Dün
OECD'nin Slovenya bankacılık sektörüne yönelik uyarıları dikkat çekiciydi.
Birkaç hafta önce, G. Kıbrıs'tan sonra Slovenya'nın durumunun daha fazla
gündeme gelebileceğinden bahsetmiştik. Gelişmeler bu yönde ve bundan sonra
Slovenya daha fazla gündeme gelebilir. Dün Slovenya’nın kısa vadeli ihalelerde
hedeflediği tutarın altında yüksek faizle borçlandığını da not edelim. Ayrıca
Anayasa mahkemesinin hükümetin kemer sıkma programındaki bazı kesintileri iptal
ettiği Portekiz ve 24-25 Şubat seçimleri sonrasında hükümet kurulamayan
İtalya’daki gelişmelerin de Avrupa’daki diğer önemli konular olduğunu
belirtelim.
Ancak
Avrupa piyasalarında bono faizlerindeki gerileme ön planda. Fransa gibi merkez
ülkeler ile birlikte İspanya ve İtalya gibi çevre euro bölgesi ülkeleri
faizlerinde gerileme var. Geçtiğimiz hafta BOJ’un yeni parasal genişleme
adımları; BOJ varlık alım programında iki kat artırıma gitti; ile birlikte
etkili olan yüksek getiri arayışı ve ECB Başkanı Draghi’nin Güney Kıbrıs
kurtarma konusunun bir şablon olmadığı yönündeki vurgulamalarının bu görünüme
destek olduğu söylenebilir.
Almanya
Dax endeksinde dün kar satışları etkili olurken; %0.33 eksiyle günü tamamladı;
2007’den bu yanaki en yüksek seviyesini gören S&P 500 endeksi seansın son
bir saatindeki kar satışları ile birlikte günü %0.35 artışla 1568 seviyesinden
kapattı.
FED’e
yakınlığı ile bilinen Hilsenrath’ın San Francisco FED Başkanı Williams ile
yaptığı röportajda Williams’ın ekonominin 2013’ün ikinci yarısında, FED’in
parasal genişlemede kısıntıya gidebilmesini sağlayacak yeterli güçte
olabileceğine yönelik yorumları dikkat çekiciydi.
Bilindiği
üzere FED enflasyon oranı %2.5'in üzerine çıkmadıkça ve işsizlik oranı %6.5'in
altına gelmedikçe faiz oranlarını düşük seviyede tutmaya devam edeceğini
söylüyor. Piyasalar henüz bu konuyu gözardı etse de toplantı
tutanaklarında da görüldüğü üzere FED içerisinde tahvil alımlarının sona erme
tarihi ile ilgili tartışmalar ön planda.
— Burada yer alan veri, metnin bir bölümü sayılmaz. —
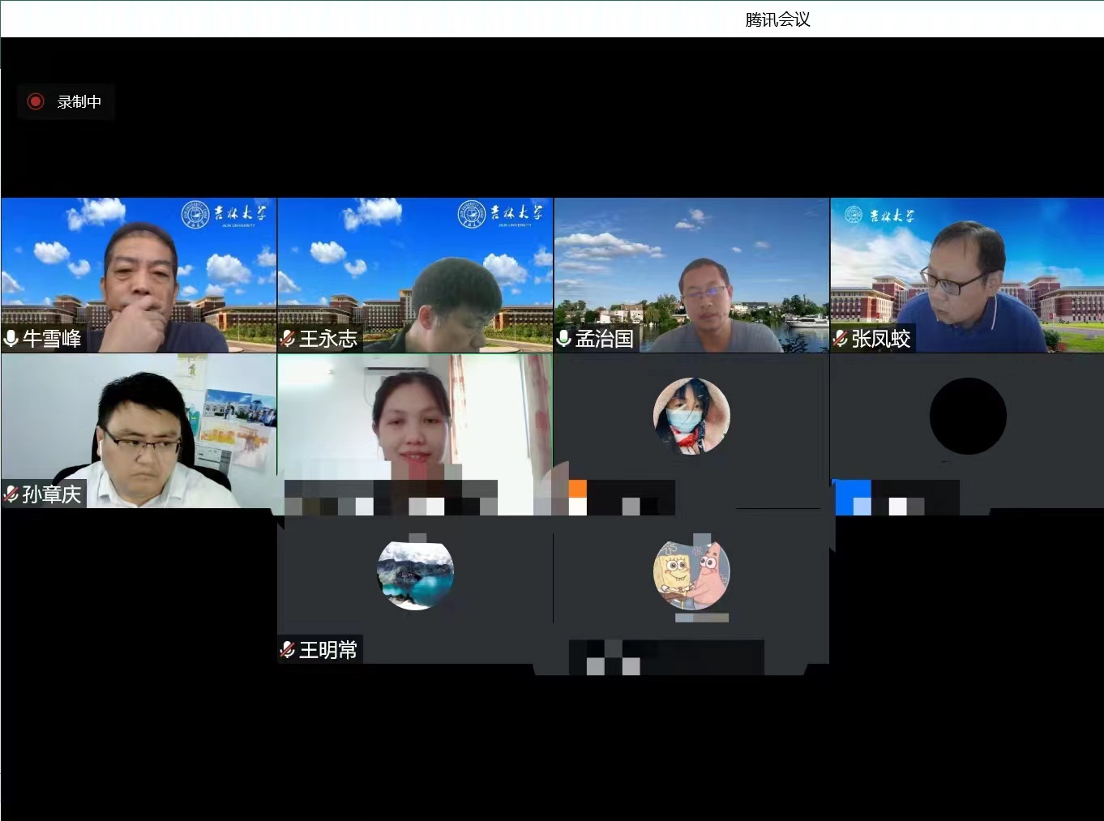The height and width of the screenshot is (821, 1104).
Task: Click the solid black circle avatar
Action: pos(968,416)
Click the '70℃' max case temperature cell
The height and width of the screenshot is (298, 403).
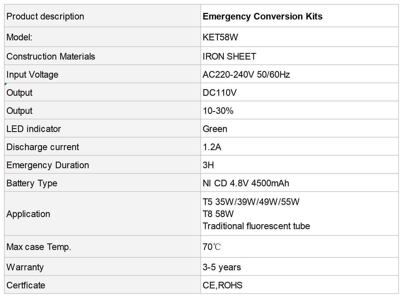(299, 246)
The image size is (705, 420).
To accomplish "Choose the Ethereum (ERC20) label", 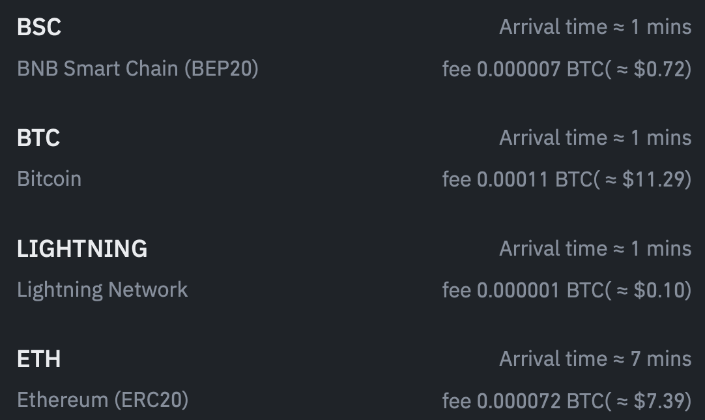I will tap(102, 400).
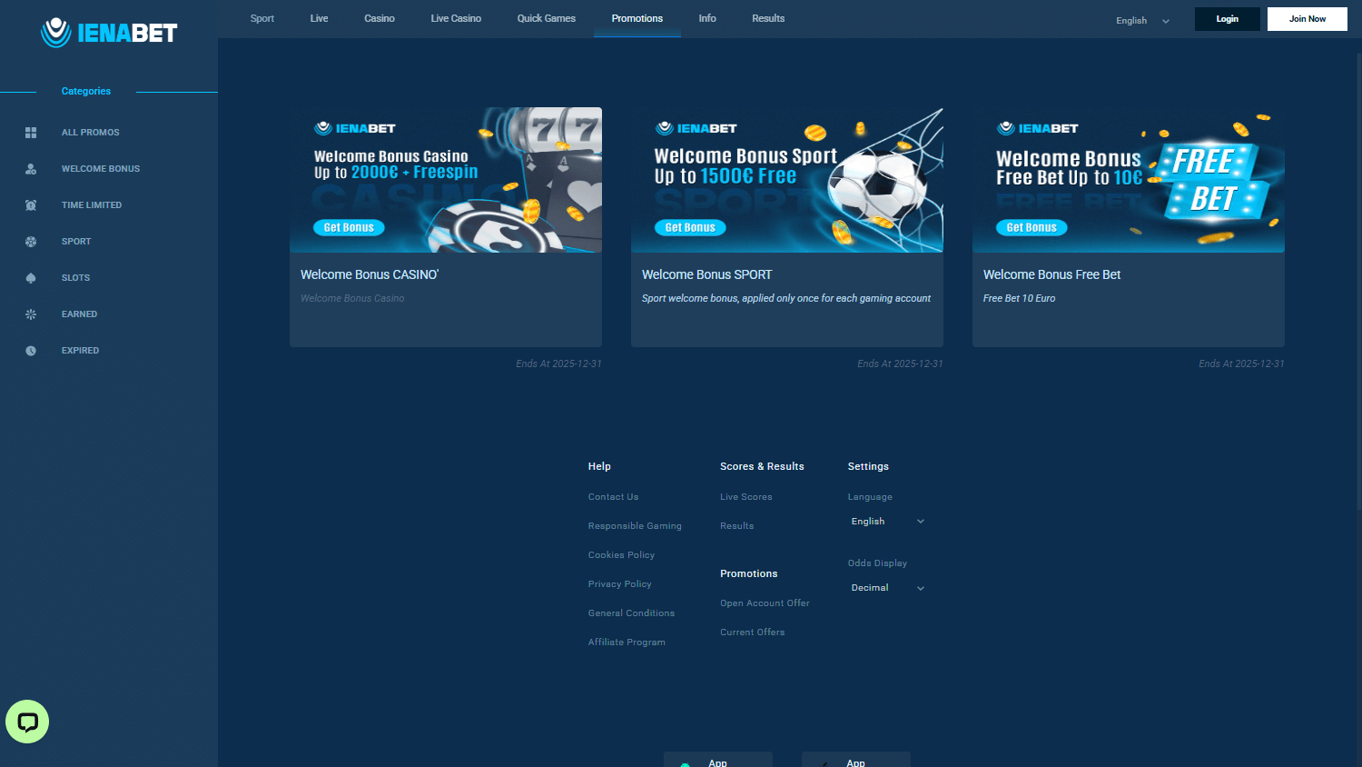This screenshot has height=767, width=1362.
Task: Get Bonus for Welcome Bonus Sport
Action: click(x=690, y=227)
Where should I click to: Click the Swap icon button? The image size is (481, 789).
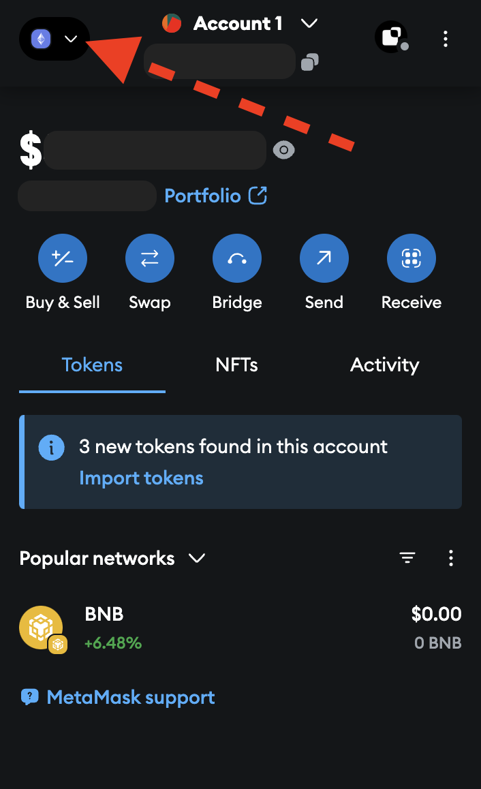point(150,258)
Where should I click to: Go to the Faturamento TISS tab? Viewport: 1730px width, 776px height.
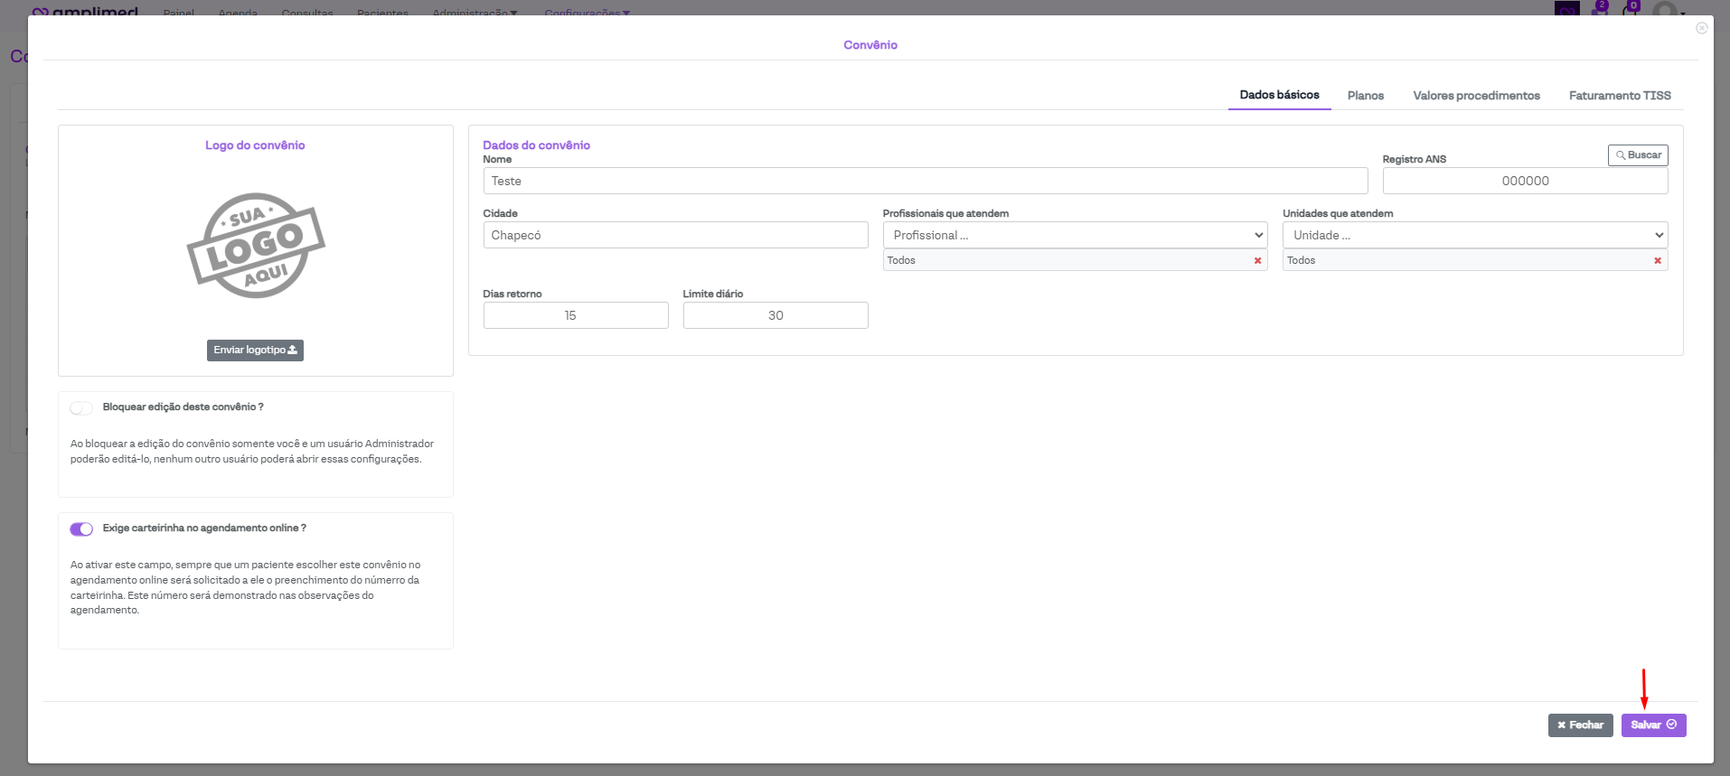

FED’in uyguladığı para politikasındaki
değişikliğin zamanlamasına ve hangi yöntemlerle olabileceğine yönelik
beklentiler de ön planda. Bu doğrultuda FED Başkanı Bernanke’nin bu
haftaki açıklamalarında rezerv fazlalıklarına faiz uygulaması ve varlık satışı
gibi yöntemlerin sıkılaştırma sürecinde uygulanabileceğine yönelik ifadelerini
hatırlatalım.
Bu
sabah Asya’da Çin’de açıklanan dış ticaret rakamlarında beklentilerin oldukça
üzerinde gelen ithalat rakamı dikkat çekiciydi. İthalat Mart ayında %14.1
artarken (beklenti:%6 önceki:%-15.2), ihracatın %10 artış (beklenti: %11.7 önceki:%21.8)
göstermesi ile birlikte Çin Mart ayında -0.88 milyar $ dış ticaret açığı yazdı.
Beklenti 15.1 milyar $ dış ticaret fazlasıydı. (Şubat:15.23milyar$)
Çin
Borsası bu sabah satış baskısı altında. Dün Çin piyasası kapandıktan sonra
Fitch’in Çin’in yerel para cinsinden notunu düşürdüğünü hatırlatalım. Ayrıca
Çin’de daha önce de vurguladığımız üzere faiz artırımı spekülasyonları da
konuşulan konular arasında olmaya devam ediyor. Çin’in beklenenden daha erken
sıkılaştırmaya gitmesi 2013 küresel büyüme beklentileri açısından en büyük
risklerden biri. Japonya’da ise BOJ’un geçen hafta açıkladığı yeni
parasal genişleme adımları ile birlikte etkili olan olumlu hava devam ediyor.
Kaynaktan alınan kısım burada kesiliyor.